## Set exercise A
Print the passage on radio tomographic imaging from "2.1 Brief review" up to and including "of shadow fading.".
## Set exercise B
In the passage on radio tomographic imaging, what size of spatial region does each pixel represent in the monitored area shown in Fig. 1?
## Set exercise C
Pick up the passage on radio tomographic imaging where it stops and continue it.

## Text shown
The structure of this article is as follows: Sect. 2 presents the mathematical formulation of the RTI for human pose acquisition. Section 3 details the non-negative TV minimization for image reconstruction. Section 4 describes the experimental setup and results on actual data. Section 5 gives the conclusion.

2 Measurement model

2.1 Brief review on RTI

The task of RTI is to get the distribution image generated by shadow fading in a coverage area. However, the shadow fading can not be acquired from physical measurements directly. The measurement values of shadow fading need to be obtained from the separation of RSS. In the architecture with fixed wireless RF networks, the shadow fading is approximated by the difference value of measured RSS. The difference value of measured RSS is calculated based on the difference between online and baseline RSS value. The baseline RSS value is the measured RSS that does not include the information of shadow fading.

Following the general propagation law of narrow-band RF signal, the RSS from transmitter \(\mathbf t\) to the receiver \(\mathbf r\) has the following model structure in decibels (dB):

$$\begin{aligned} y(\mathbf r ,\mathbf t )=y_{PL}(d_\mathbf{r ,\mathbf t })+y_{SH}(\mathbf r ,\mathbf t )+y_{MP}(\mathbf r ,\mathbf t ), \end{aligned}$$
(1)

where \(y_{PL}(d_\mathbf{r ,\mathbf t })\) is the path loss component only depending on the link distance \(d_\mathbf{r ,\mathbf t }\), \(y_{SH}(\mathbf r , \mathbf t )\) is the shadow fading component generated by body’s occlusion, \(y_{MP}(\mathbf r ,\mathbf t )\) is the multi-path loss caused by the environment (Wilson and Patwari 2010). From the perspective of sensing the environmental distribution of shadow fading, \(y_{SH}(\mathbf r , \mathbf t )\) is the component associated with the shadow fading directly, which can be represented as the projection vector of attenuation image. \(y_{MP} (\mathbf r , \mathbf t )\) is the uncertainty interference for the measurement of the shadow fading, which is related to the deployment of links. \(y_{PL} (d_\mathbf{r , \mathbf t })\) is the component unrelated with shadow fading nor multi-path effects.

Fig. 1
figure 1

Radio tomographic imaging model for body pose sensing, the monitored area is divided into \(28\times 20\) pixels

Based on the above structural characteristic of RSS, the shadow loss \(y_{SH}(\mathbf r , \mathbf t )\) is the key component to guide the measurement. Assuming a monitored network region is given, we can divide it into pixel array according to the imaging accuracy, as shown in Fig. 1. It should be noted that the resolution of monitored area is determined by imaging accuracy. For the task of large-scale person location, a pixel is usually represented as a region with \(50 \times 50\) cm. However, for the local pose imaging, higher imaging accuracy is needed. We will give some test parameters with different accuracies in the experimental section. The monitored area in the Fig. 1 is divided into \(28\times 20\) pixels, and each pixel is represented as a spatial region with \(7.5 \times 7.5\) cm. If we deploy two nodes around the region and the region is divided into an image vector of dimension \(\mathbb {R}^{N\times M}\), the shadowing loss \(y_{SH}(\mathbf r , \mathbf t )\) for this link can be expressed approximately as a sum of attenuation in each pixel. The mathematical form is denoted by:

$$\begin{aligned} y_{SH}({\mathbf r} ,{\mathbf t} )=\sum _{j=1}^{N\times M} M_{{\mathbf {rt}},j}\,x_j, \end{aligned}$$
(2)

## Available data
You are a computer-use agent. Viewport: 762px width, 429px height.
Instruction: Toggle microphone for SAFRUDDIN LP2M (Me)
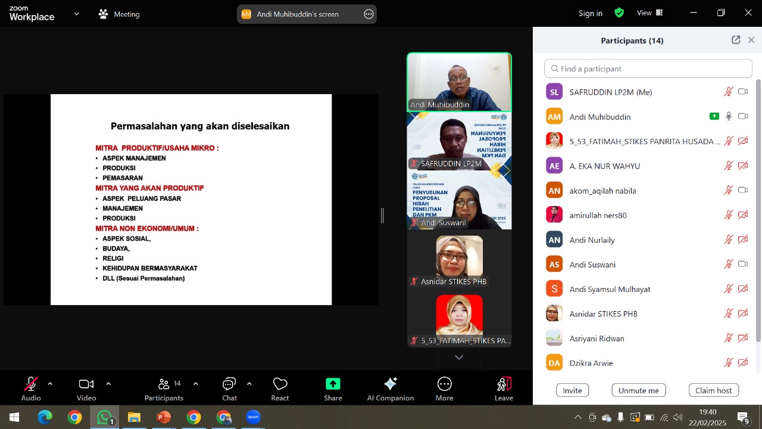pyautogui.click(x=728, y=92)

## Right answer A
2.1 Brief review on RTI

The task of RTI is to get the distribution image generated by shadow fading in a coverage area. However, the shadow fading can not be acquired from physical measurements directly. The measurement values of shadow fading need to be obtained from the separation of RSS. In the architecture with fixed wireless RF networks, the shadow fading is approximated by the difference value of measured RSS. The difference value of measured RSS is calculated based on the difference between online and baseline RSS value. The baseline RSS value is the measured RSS that does not include the information of shadow fading.

## Right answer B
Each pixel represents a spatial region of 7.5 × 7.5 cm.

## Right answer C
where \(x_j\) is the attenuation in pixel \(j\), \(M_{{\mathbf {rt}},j}\) is the measured weight for pixel \(j\) for the link \((\mathbf r ,\mathbf t )\). The measurement vector \(M_{{\mathbf {rt}},j}\) can be approximated by an ellipse with foci at each pair of nodes locations (Patwari and Agrawal 2008; Wilson and Patwari 2010), simplified as

$$\begin{aligned} M_{{\mathbf {rt}},j}= d^{-1/2}_{{\mathbf r} ,{\mathbf t } }\times \left\{ \begin{array}{ll} 1, \quad\text {if}\,d_{{\mathbf {rt}},j}({\mathbf t} ) + d_{{\mathbf {rt}},j}({\mathbf r} )\le d + \lambda ,\\ 0, \quad\text {otherwise}. \end{array} \right. \end{aligned}$$
(3)

where \(d_{{\mathbf{rt}},j}({\mathbf t })\) and \(d_{{\mathbf{rt}},j}({\mathbf r} )\) are the distance from pixel \(j\) to the two nodes of link \((\mathbf r ,\mathbf t )\) respectively , and \(\lambda\) is a tunable width of the ellipse. The elliptical width parameter \(\lambda\) is a tradeoff between modeling error and imaging quality. In the experiments, we also empirically specify the parameter \(\lambda\).

If a RF sensor network organized by a group of RF nodes is given, as illustrated in Fig. 1, the RF signals will be affected by the occlusion of the targets close to the wireless links. We can infer the occlusion of the body from pairwise RSS measurements caused by shadow fading between links, which can be formulated as a linear model uniformly:

$$\begin{aligned} \mathbf {y} =\mathbf M \mathbf {x} + \mathbf {n}. \end{aligned}$$
(4)

The link fading is simplified as a linear combination of values in pixels, and with a plus noise \(\mathbf {n}\). \(\mathbf {y} \in \mathbb {R}^m\) is the RSS measurements. \(\mathbf M \in \mathbb {R}^{m\times (MN)}\) is the weight or measurement matrix of the image vector \(\mathbf {x}\). Each row of the matrix \(\mathbf M\) on the link \((\mathbf r ,\mathbf t )\) can be expressed as a weighted sum of the losses in each pixel.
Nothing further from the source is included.